--- Provided data ---

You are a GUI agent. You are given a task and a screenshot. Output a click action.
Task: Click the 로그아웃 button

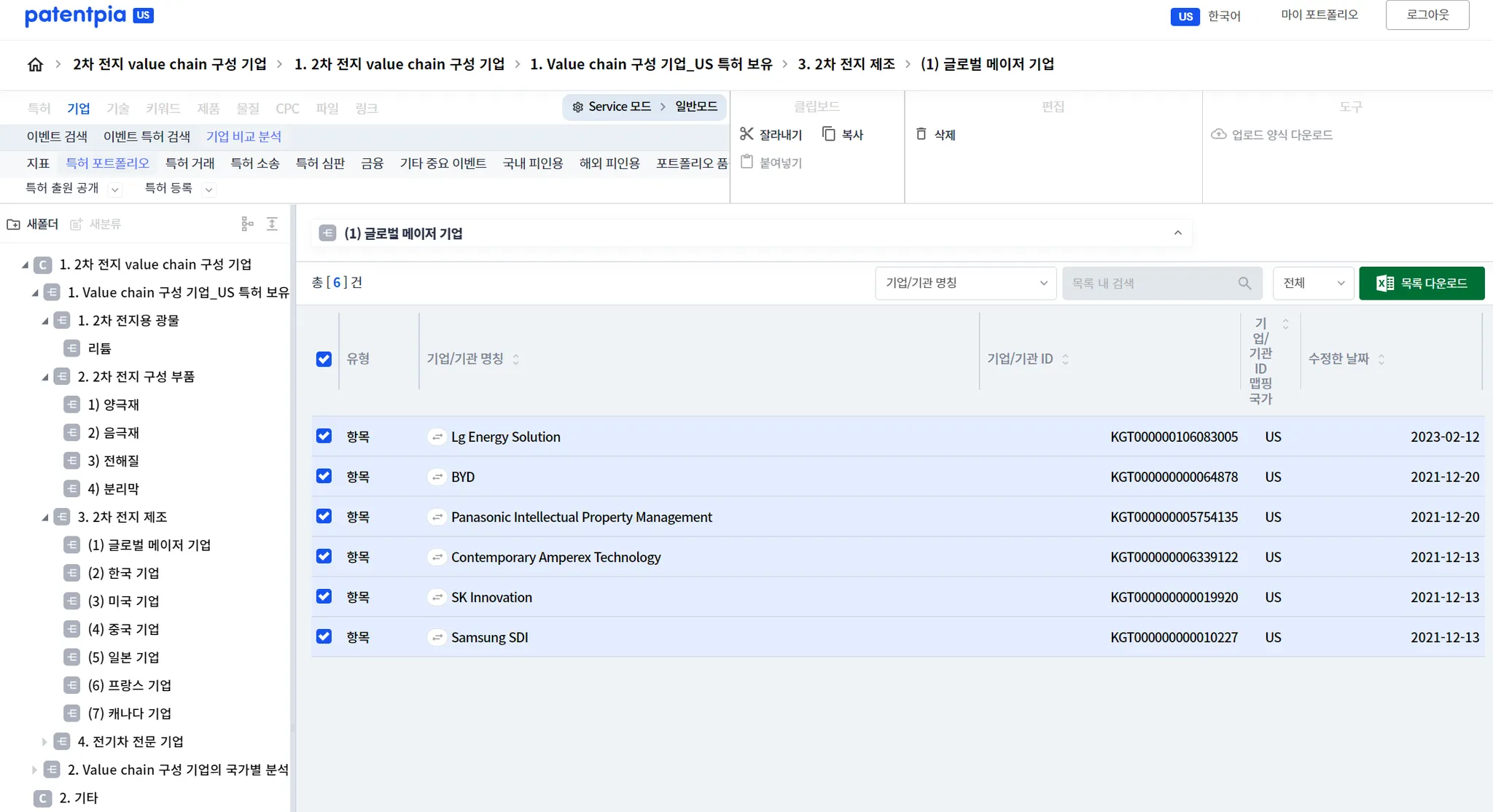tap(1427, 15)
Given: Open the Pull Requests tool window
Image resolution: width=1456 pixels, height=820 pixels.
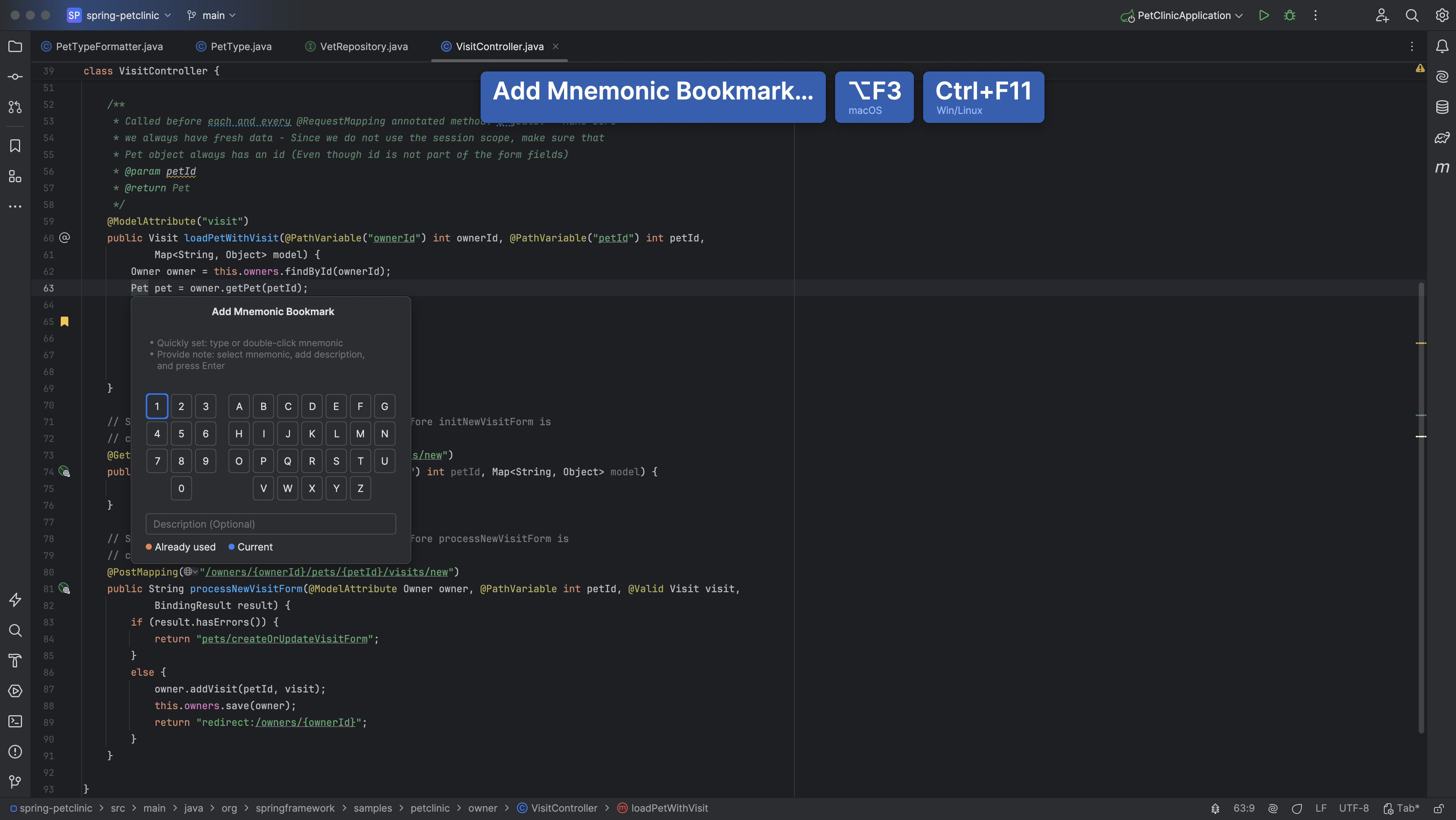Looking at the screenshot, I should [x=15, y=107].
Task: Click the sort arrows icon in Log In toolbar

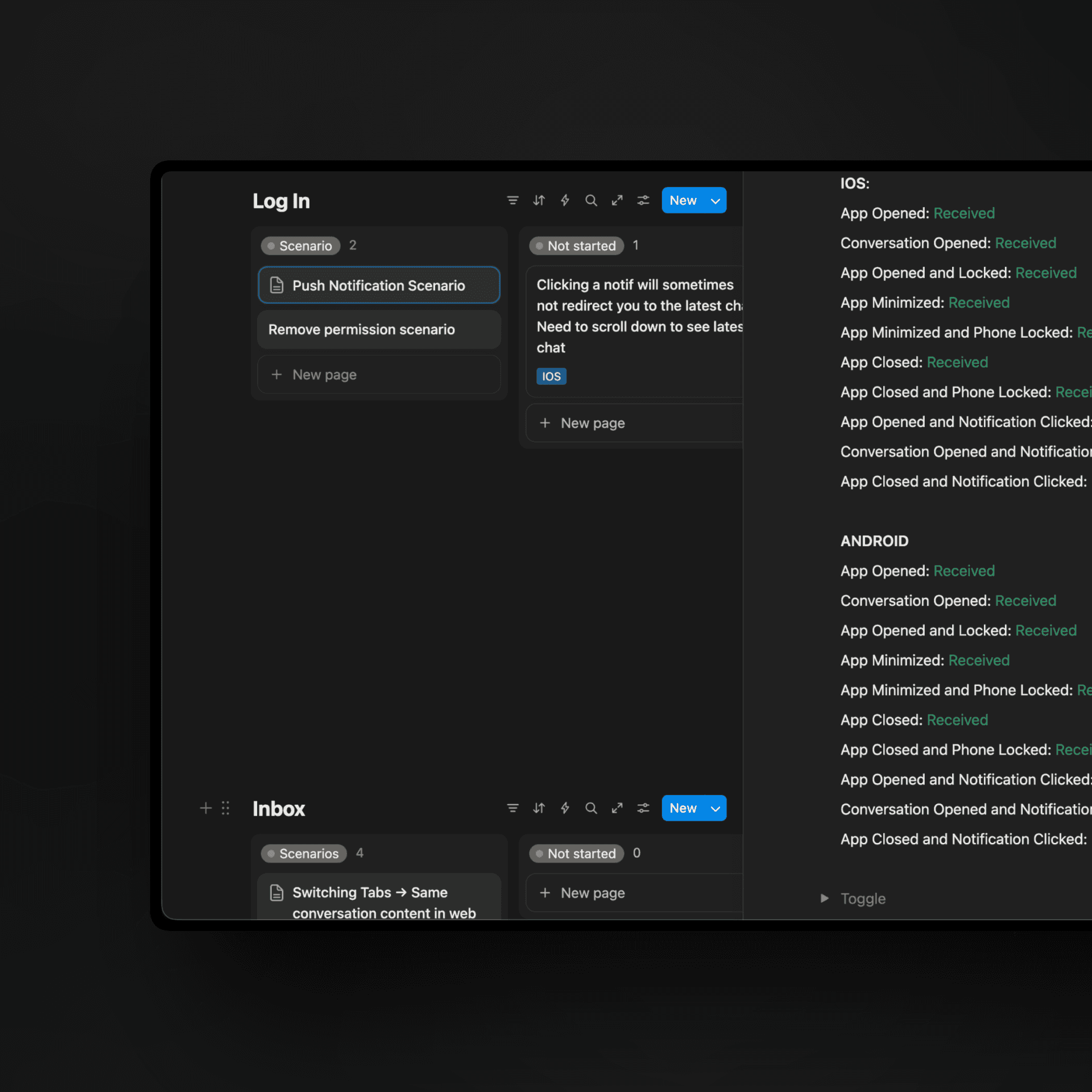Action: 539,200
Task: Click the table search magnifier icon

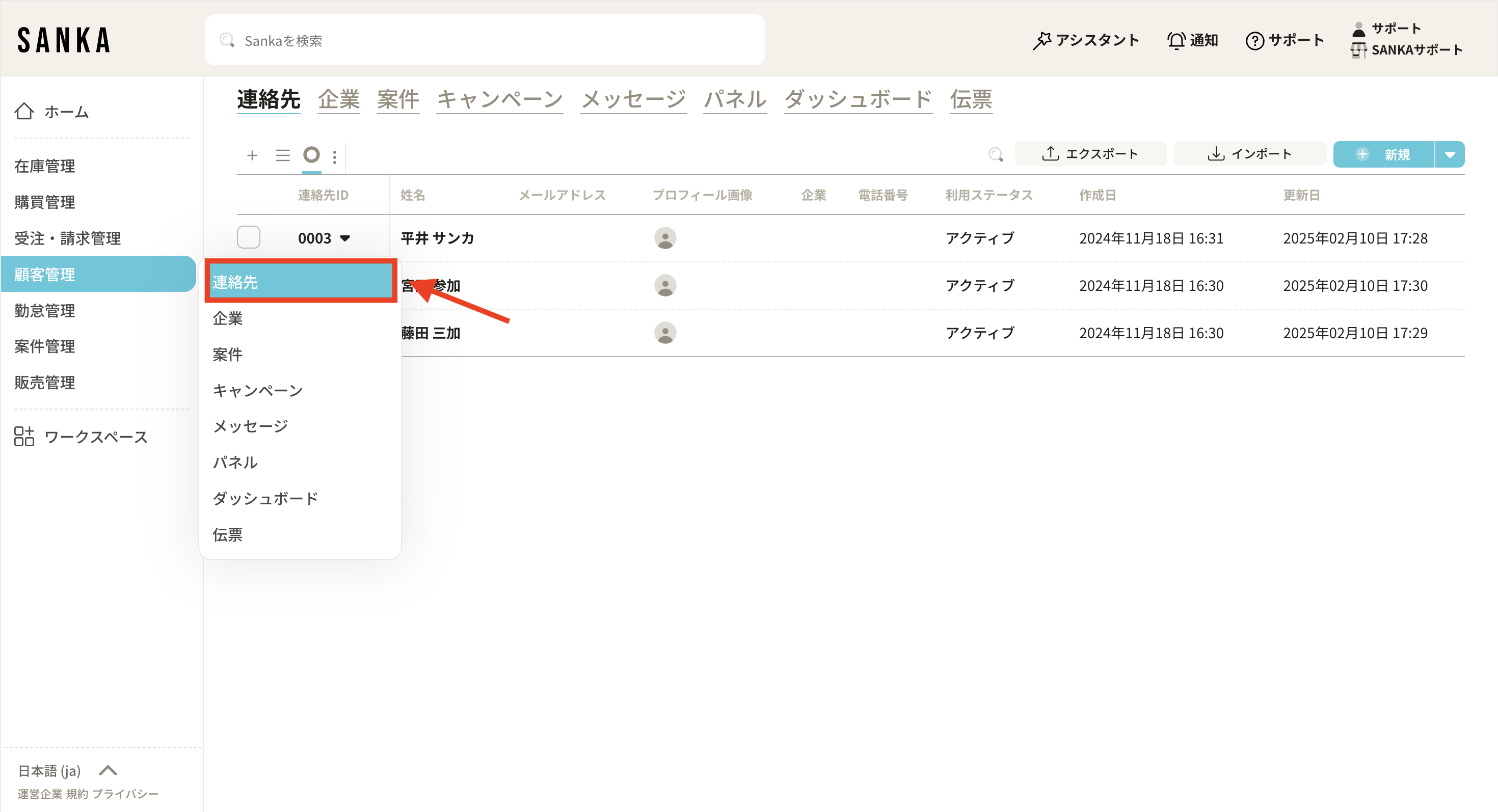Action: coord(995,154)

---

To do
Output each record exactly as it appears, but not the pictures.

Task solution
You are a GUI agent. You are given a task and a screenshot. Output a click action.
Task: Click the 로그아웃 button

tap(1427, 15)
Given: Open the Pull Requests tool window
Image resolution: width=1456 pixels, height=820 pixels.
Looking at the screenshot, I should [x=15, y=107].
Task: Click the sort arrows icon in Log In toolbar

Action: 539,200
Task: Click the table search magnifier icon

Action: coord(995,154)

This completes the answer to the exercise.